INSTRUCTIONS FOR THE TASK: In the listing below, the lines starting with the line with "Kenworth (73, 2135)" and going on through the line with "Gasoline / Fuel (78, 2060)" are to be reproduced exactly, and only those.

INFORMATION SUPPLIED:
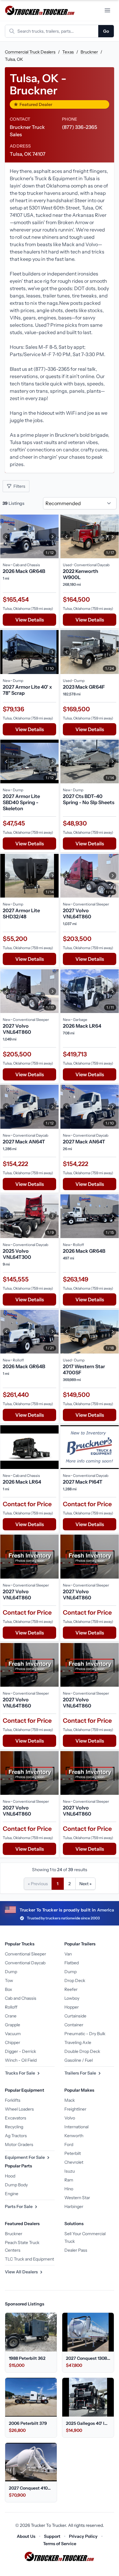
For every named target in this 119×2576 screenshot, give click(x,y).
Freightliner (75, 2109)
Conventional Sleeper (25, 1954)
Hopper (71, 2007)
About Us (26, 2536)
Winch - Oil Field (21, 2060)
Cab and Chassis (20, 1998)
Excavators (15, 2118)
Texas (68, 52)
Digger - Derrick (20, 2051)
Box (8, 1989)
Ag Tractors (16, 2135)
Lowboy (71, 1998)
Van (68, 1954)
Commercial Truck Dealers (30, 52)
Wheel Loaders (19, 2109)
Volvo (69, 2118)
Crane (10, 2016)
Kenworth (73, 2135)
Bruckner (89, 52)
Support (52, 2536)
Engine (11, 2193)
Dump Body (16, 2185)
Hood (10, 2176)
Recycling (14, 2127)
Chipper (12, 2042)
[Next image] (52, 536)
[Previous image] (6, 536)
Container (73, 2025)
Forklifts (12, 2100)
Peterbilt (72, 2153)
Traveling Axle (77, 2042)
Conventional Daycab (25, 1963)
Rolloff (11, 2007)
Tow (9, 1980)
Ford (68, 2144)
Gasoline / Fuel (78, 2060)
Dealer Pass (75, 2250)
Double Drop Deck (82, 2051)
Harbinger (73, 2206)
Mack (69, 2100)
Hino (68, 2189)
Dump (11, 1971)
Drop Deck (74, 1980)
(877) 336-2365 (79, 127)
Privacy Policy (83, 2536)
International (76, 2127)
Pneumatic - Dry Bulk (84, 2033)
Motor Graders (19, 2144)
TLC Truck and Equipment (29, 2259)
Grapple (12, 2025)
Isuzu (69, 2171)
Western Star (77, 2197)
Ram (68, 2180)
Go (106, 31)
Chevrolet (73, 2162)
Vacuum (13, 2033)
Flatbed (71, 1963)
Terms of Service (59, 2543)
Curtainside (75, 2016)
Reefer (71, 1989)
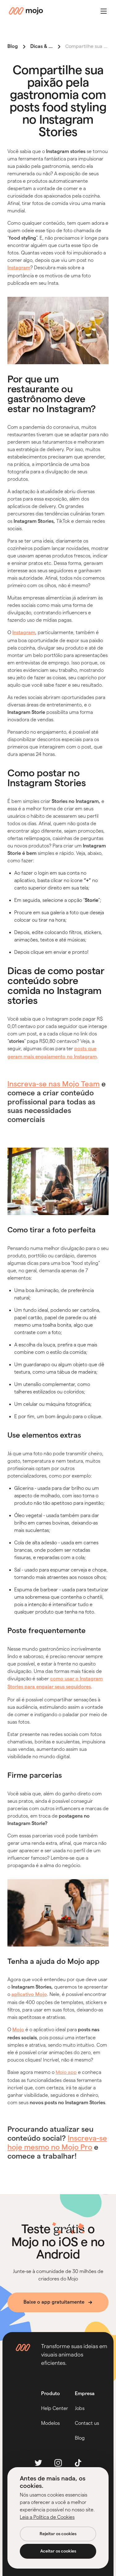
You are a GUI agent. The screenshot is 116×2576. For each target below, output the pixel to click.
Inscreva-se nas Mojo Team (53, 1084)
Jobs (79, 2408)
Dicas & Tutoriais (49, 46)
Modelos (50, 2423)
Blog (12, 46)
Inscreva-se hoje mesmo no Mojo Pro (57, 2142)
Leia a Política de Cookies (47, 2517)
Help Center (54, 2408)
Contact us (87, 2423)
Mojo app (66, 2073)
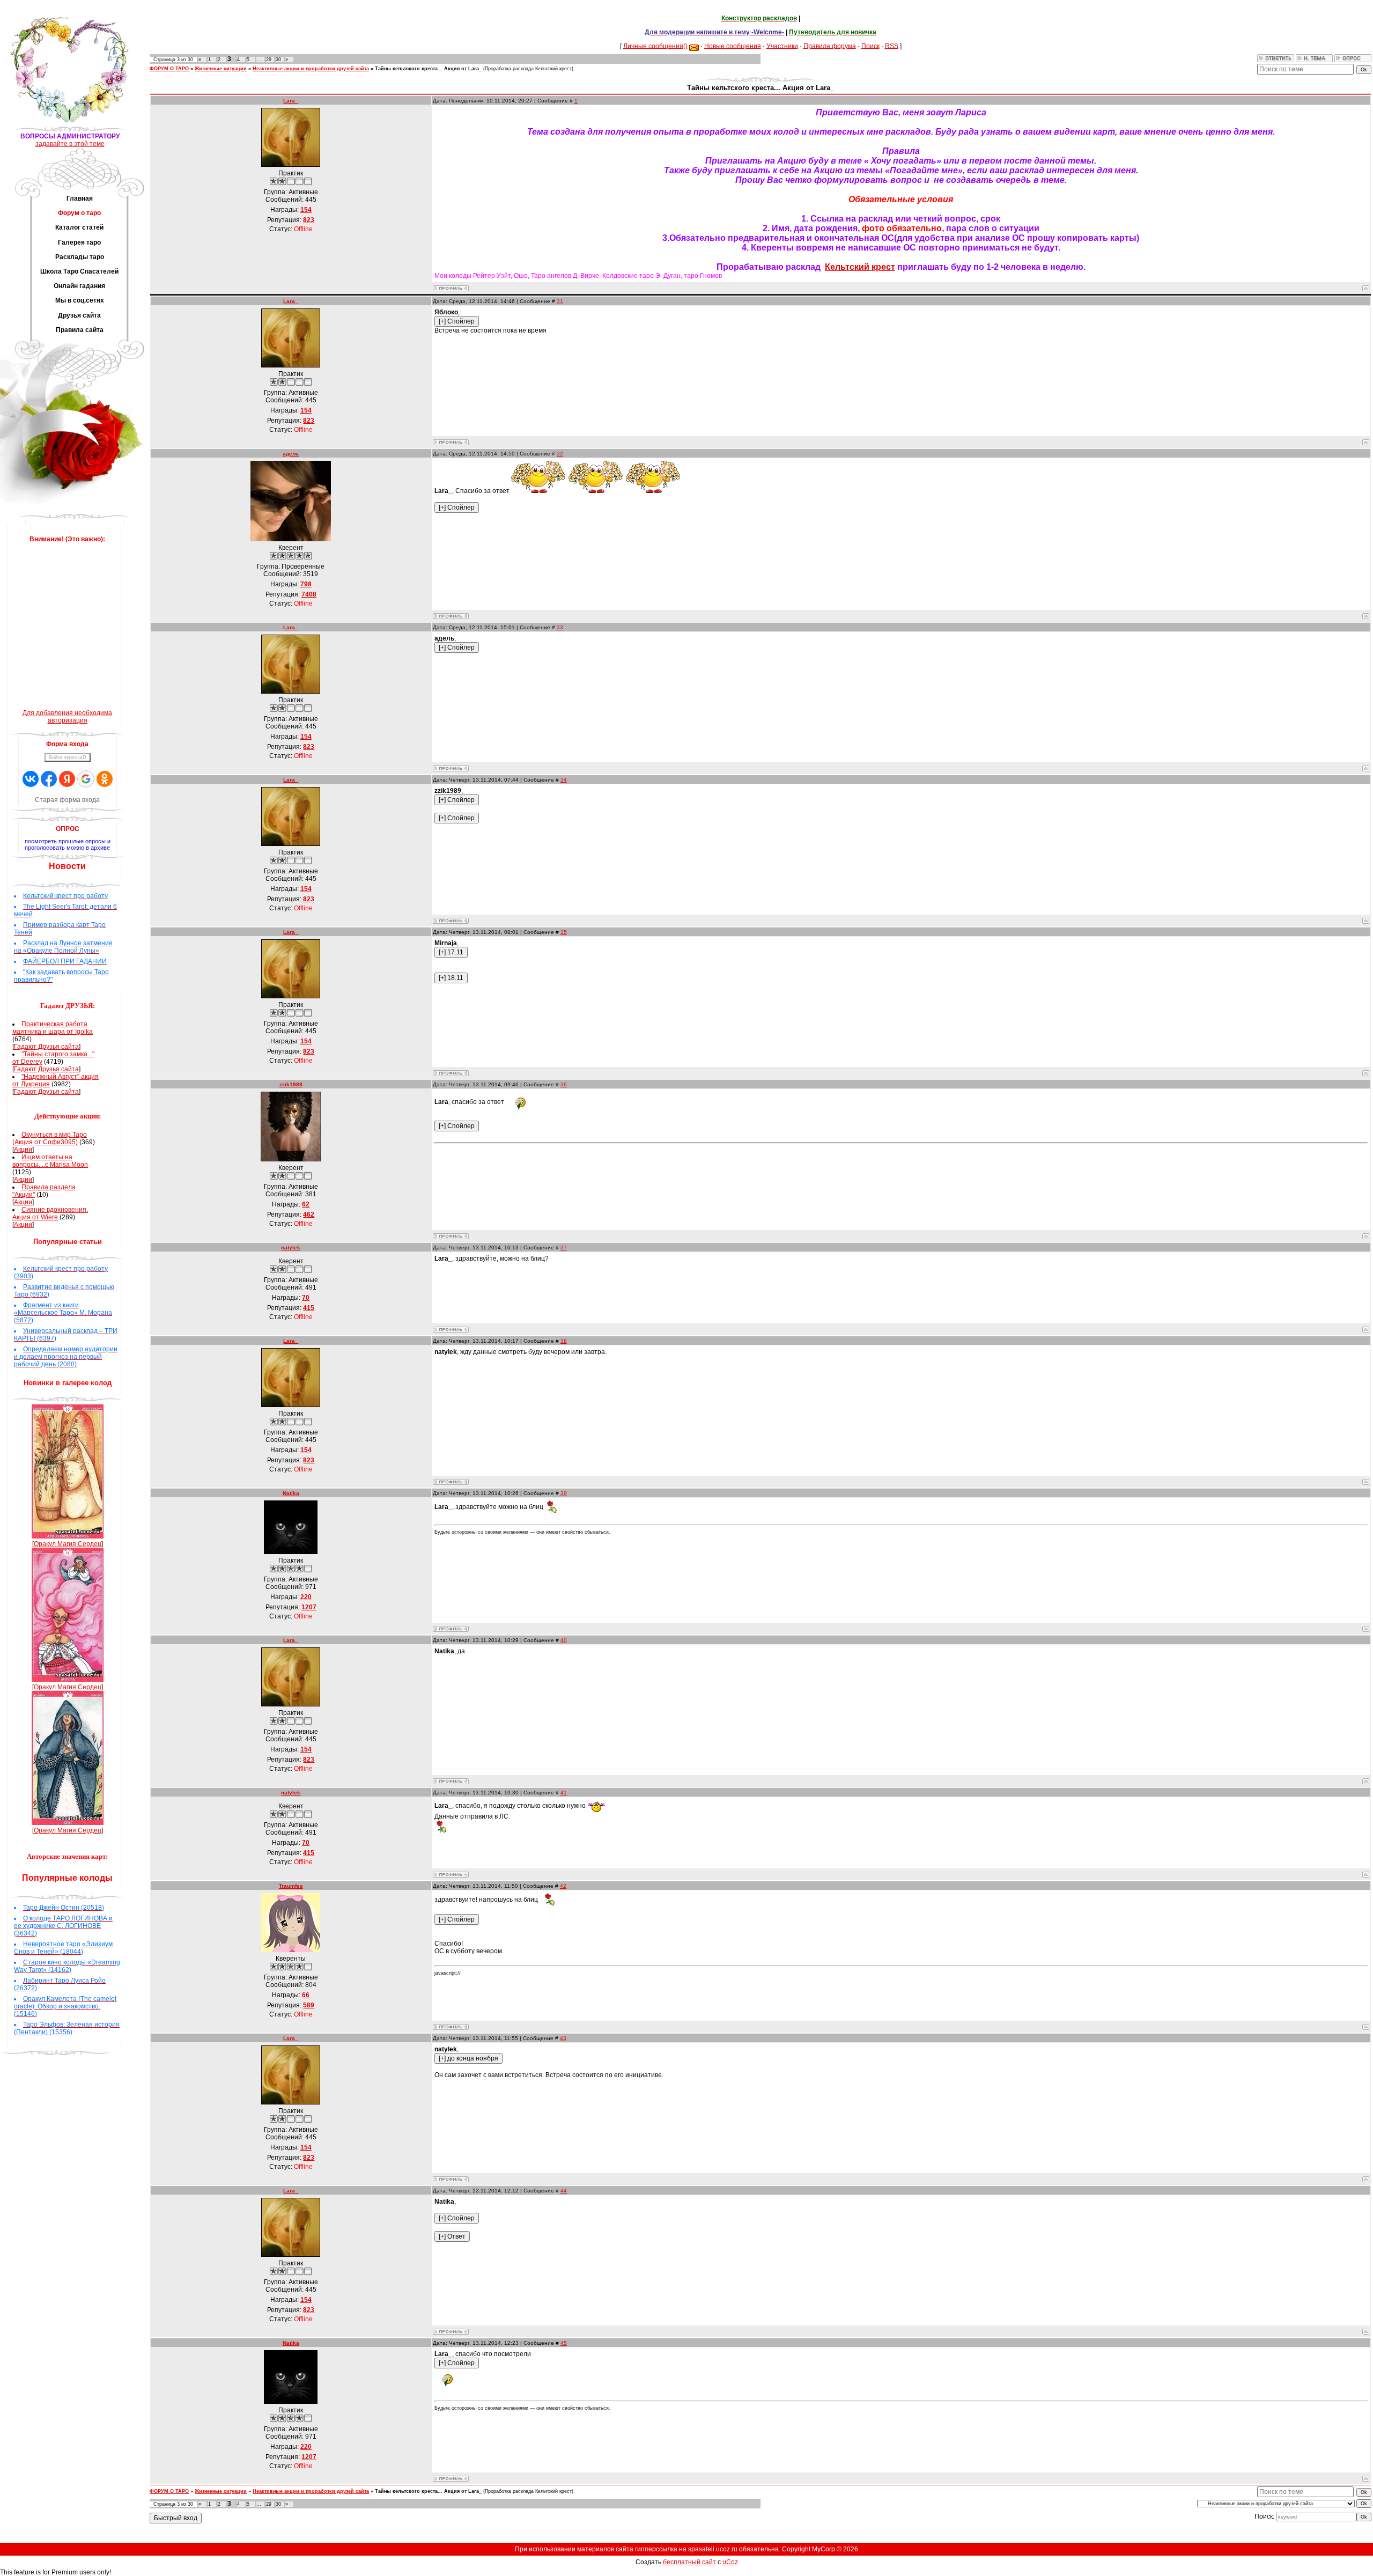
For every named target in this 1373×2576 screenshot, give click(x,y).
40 (563, 1640)
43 (563, 2038)
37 (563, 1247)
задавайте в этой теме (70, 144)
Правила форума (829, 45)
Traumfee (291, 1886)
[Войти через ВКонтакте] (31, 779)
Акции (23, 1149)
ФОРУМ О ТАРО (169, 68)
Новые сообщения (732, 45)
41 (563, 1792)
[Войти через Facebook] (49, 779)
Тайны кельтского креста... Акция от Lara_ (428, 68)
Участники (782, 45)
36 (563, 1084)
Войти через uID (67, 757)
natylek (290, 1247)
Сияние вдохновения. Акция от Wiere (50, 1213)
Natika (291, 1493)
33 (560, 627)
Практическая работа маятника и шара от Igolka (52, 1027)
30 (278, 59)
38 (563, 1341)
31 (560, 301)
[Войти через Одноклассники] (105, 779)
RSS (891, 45)
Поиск (870, 45)
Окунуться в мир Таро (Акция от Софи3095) (49, 1138)
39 (563, 1493)
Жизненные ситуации (221, 68)
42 (563, 1886)
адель (291, 454)
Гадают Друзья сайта (46, 1046)
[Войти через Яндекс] (67, 779)
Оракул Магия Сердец (67, 1544)
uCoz (730, 2562)
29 (268, 59)
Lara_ (290, 101)
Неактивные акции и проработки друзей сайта (311, 68)
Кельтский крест (860, 266)
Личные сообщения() (655, 45)
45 (563, 2343)
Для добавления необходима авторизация (67, 716)
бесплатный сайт (689, 2562)
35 (563, 932)
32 (560, 454)
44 (563, 2191)
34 (563, 780)
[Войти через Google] (85, 778)
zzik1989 (290, 1084)
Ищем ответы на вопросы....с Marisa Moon (50, 1160)
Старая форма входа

SOLVED EXERCISE:
Kenworth (73, 2135)
Bruckner (89, 52)
Support (52, 2536)
Engine (11, 2193)
Dump Body (16, 2185)
Hood (10, 2176)
Recycling (14, 2127)
Chipper (12, 2042)
[Next image] (52, 536)
[Previous image] (6, 536)
Container (73, 2025)
Forklifts (12, 2100)
Peterbilt (72, 2153)
Traveling Axle (77, 2042)
Conventional Daycab (25, 1963)
Rolloff (11, 2007)
Tow (9, 1980)
Ford (68, 2144)
Gasoline / Fuel (78, 2060)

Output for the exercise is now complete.